Kausfiles Special

Gore’s Press Problem

Kausfiles

previous item charged that the press was boosting Bradley because reporters didn’t want the primary race to end. But that item was written from Washington, D.C.  Kausfiles is now on the spot, in New Hampshire, site of the first-in-the-nation presidential primary and press gangbang. By pursuing a strategy of “investigative drinking” at the bar of the Wayfarer Inn in Bedford, our crack team of reporters is now able to add context and perspective to our earlier reports, and to the seeming Bradley surge over the primary’s final weekend.

Executive summary: The previous item was only half the story.

What I underestimated–what, indeed, has startled me–is the extent to which reporters aren’t simply boosting Bradley for their own sake (or Bradley’s). It’s also something else: They hate Gore. They really do think he’s a liar. And a phony. They dislike the controlled, canned nature of his campaign events, and hate covering them. They do not admire Gore’s transformation from bad wooden politician to newly-energized attack machine as much as their stories about it may suggest. Rather, they see Gore as a bully, and a hypocritical one at that, bellowing about Bradley’s negativity when the New Jersey senator finally brings up some fairly obvious Gore vulnerabilities.

It may be true, as Joe Battenfeld writes in today’s Boston Herald, that “Bradley’s new attacks questioning Gore’s truthfulness on abortion are really designed to raise the ghosts of Monica Lewinsky, Buddhist fund-raising and other White House scandals to taint the vice president.” But for the press, Bradley’s attacks questioning Gore’s truthfulness are less clever. They raise mainly the question of Gore’s truthfulness. And reporters eat them up …

All this makes Newsweek writer Bill Turque’s allegations regarding Gore’s youthful marijuana experimentation much more relevant. The issue isn’t Gore’s drug use (an area where reporters are generationally inclined to cut Gore a lot of slack) but whether Gore told the truth, or used bullying tactics to cover up the truth. … (So far, with Turque’s story being held by Newsweek, evidence of real bullying is fairly weak. Gore’s ex-stoner buddy, John Warnecke, says the vice president and Tipper called him and asked him not to blab to the press. When he refused, they hung up! How mafia-like can you get! Clinton would at least have gotten the guy a job in Hollywood … See Matthew Rees’ Warnecke story in this week’s Weekly Standard.)

Memo to Bob Shrum: You didn’t take kausfiles’ advice, you fool! Instead of using TV ads in New Hampshire to draw a contrast between your candidate (Gore) and Bradley on an issue of substance in which Gore has the upper hand (welfare reform), your campaign sat in its lead. In the final weekend before the New Hampshire primary, you can’t sit on a lead!

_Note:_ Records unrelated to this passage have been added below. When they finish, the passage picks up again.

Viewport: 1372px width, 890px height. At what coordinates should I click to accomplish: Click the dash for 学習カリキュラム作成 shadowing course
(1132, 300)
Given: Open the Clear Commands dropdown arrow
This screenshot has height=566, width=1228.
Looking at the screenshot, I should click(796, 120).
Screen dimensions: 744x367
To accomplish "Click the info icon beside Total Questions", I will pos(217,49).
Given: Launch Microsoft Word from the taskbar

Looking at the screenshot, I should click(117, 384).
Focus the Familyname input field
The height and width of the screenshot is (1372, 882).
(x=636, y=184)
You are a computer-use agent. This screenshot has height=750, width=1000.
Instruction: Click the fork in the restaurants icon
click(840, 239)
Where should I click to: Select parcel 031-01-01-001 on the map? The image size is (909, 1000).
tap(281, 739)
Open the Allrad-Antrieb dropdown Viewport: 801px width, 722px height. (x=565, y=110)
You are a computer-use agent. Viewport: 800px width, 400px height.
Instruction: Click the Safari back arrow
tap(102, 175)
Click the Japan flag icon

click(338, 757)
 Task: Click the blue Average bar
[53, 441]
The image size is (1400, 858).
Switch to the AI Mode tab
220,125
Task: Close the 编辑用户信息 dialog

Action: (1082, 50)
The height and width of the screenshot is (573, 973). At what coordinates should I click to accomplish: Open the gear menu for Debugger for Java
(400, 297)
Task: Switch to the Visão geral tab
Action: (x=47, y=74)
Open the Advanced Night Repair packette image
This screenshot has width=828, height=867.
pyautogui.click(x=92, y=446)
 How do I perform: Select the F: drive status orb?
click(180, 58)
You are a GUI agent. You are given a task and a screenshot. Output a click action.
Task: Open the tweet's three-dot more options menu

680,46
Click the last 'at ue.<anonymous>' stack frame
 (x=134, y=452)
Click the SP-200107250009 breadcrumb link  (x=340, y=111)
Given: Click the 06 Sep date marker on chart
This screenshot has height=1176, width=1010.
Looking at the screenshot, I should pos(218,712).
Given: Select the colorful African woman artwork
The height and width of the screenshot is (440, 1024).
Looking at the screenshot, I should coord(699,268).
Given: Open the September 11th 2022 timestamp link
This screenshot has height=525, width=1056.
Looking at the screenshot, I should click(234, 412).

I suppose the idea was to carry out the strategy of trapping Bradley in the much-ballyhooed “box“–if he didn’t respond to your attacks, the theory went, he’d lose; if he responded to your attacks with attacks of his own, he’d contradict his self-proclaimed image of being above such things, and look desperate to boot.

Well, egged on by the press, Bradley’s now attacking you–and, guess what, he seems to be getting some traction. Gore has been noisily denouncing Bradley’s “manipulative, negative” tactics, as planned. But the box ain’t closing, at least from where I sit. Instead, it’s Gore who looks desperate and hypocritical, while Bradley looks like the John Wayne character who has established his essential goodness in the first reel but finally can’t take it anymore and in the second reel socks the bad guy in the jaw.

Maybe Bradley’s comeback is too little, too late [insert Super Bowl analogy here]. Only time will tell! But it wasn’t necessary to let him come back at all.